More recently, Airbnb data boffins have released an open-source workflow management platform called Airflow to help speed up the maintenance and management of data pipelines.
Airbnb is typical of the success stories we can expect to see in the future as more and more online services use data to improve their offerings and increase their turnover.
2. Data science in the education industry
Right across the world, educational institutes are starting to leverage big data and data science to inform their operational strategies and improve everything from student life, to campus setup and actual course provision:
Personalized learning
With the historical data on individual students becoming available in more meaningful amounts, courses and learning resources can be customized and improved to significantly improve individual student learning outcomes. Courses can be re-engineered with the help of real-time data monitoring to ensure the best results for students.
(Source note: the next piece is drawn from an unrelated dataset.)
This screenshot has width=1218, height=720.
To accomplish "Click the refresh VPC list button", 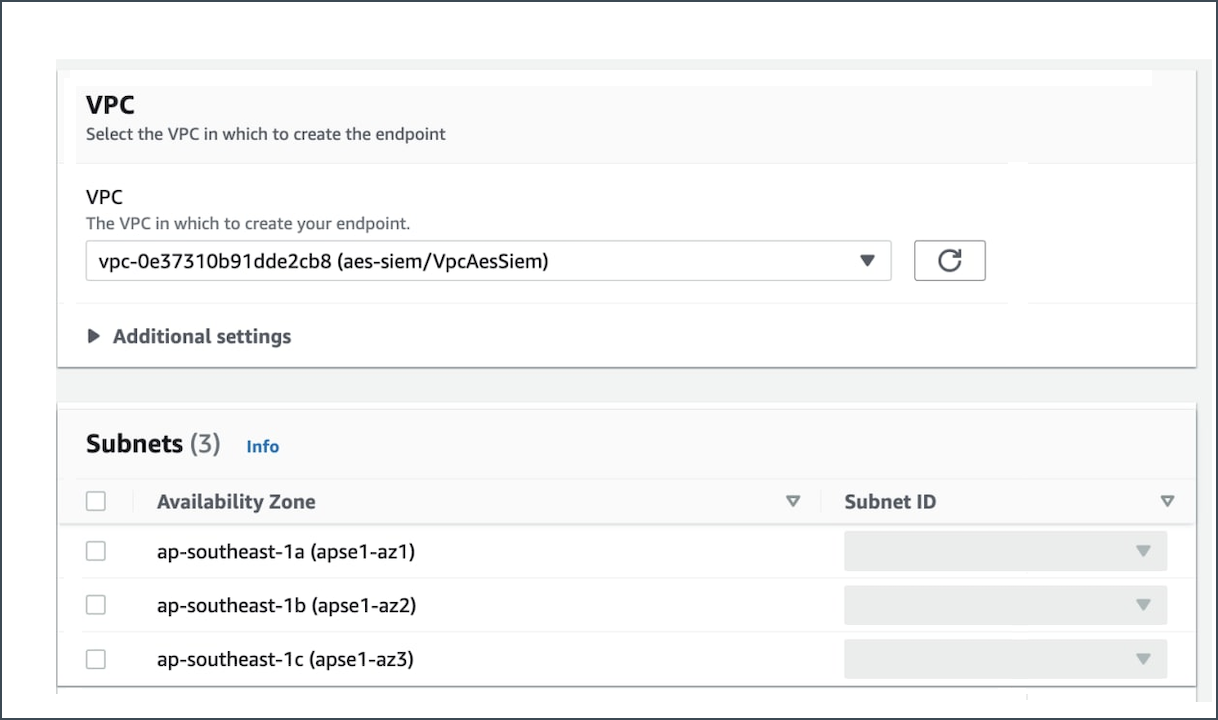I will coord(949,261).
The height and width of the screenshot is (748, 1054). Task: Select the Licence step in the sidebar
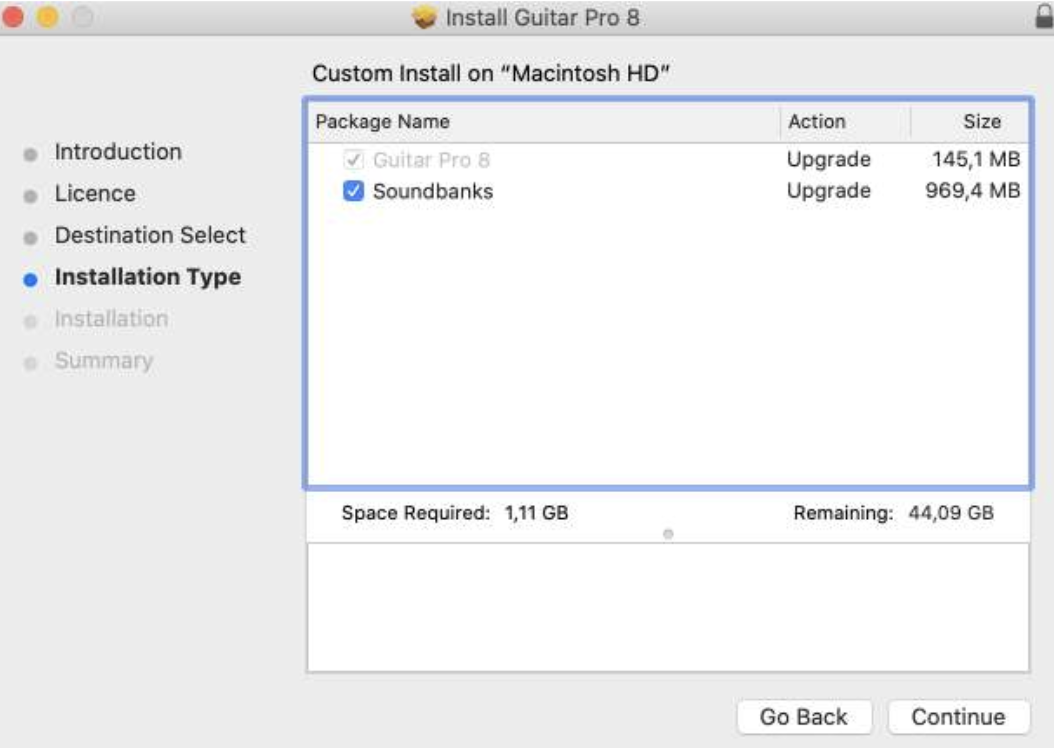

More efficient grading systems
With greater data analysis, grading can become far more efficient. Currently, a lot of time, money and manpower are expelled on divisive regrading; however, big data algorithms can significantly improve grading accuracy.
Next steps
Alongside personalized learning we will start to see a similar approach for career advice too. If data science can allow a better understanding of each student's strengths, weaknesses and key attributes then a far more accurate career prediction model can help students to take their next steps in the real world.
3. Big data in the home entertainment and wellbeing industries
The big news this week is Google’s $2.1 billion takeover of Fitbit. Google are no strangers to big data science, of course, but with this takeover they now have even more access to our sleep, movement, and even heart-rate data. While, on the one hand, this will enable them to merge their own healthcare tech with Fitbit’s existing platform but it will also potentially enable them to better target users with services and advertisements based on their health and wellbeing metrics.
It doesn’t stop there, of course. Industry behemoths such as Netflix, Spotify and Amazon are continuously analyzing the viewing, buying and listening habits of their users so they can constantly predict tastes and trends and improve what they deliver. This directly relates to their bottom line as happy customers are more likely to stay loyal to a service that learns and predicts what a user likes and provides a data-driven, personalized service to match, especially in light of the plethora of competitors that are snapping at their digital heels.
Big data and the scientists that are analyzing it via an ever-growing set of software tools are having a huge and increasingly more important impact on life. This doesn’t just apply to businesses but in how our healthcare systems, education institutes, entertainment and even governments are changing.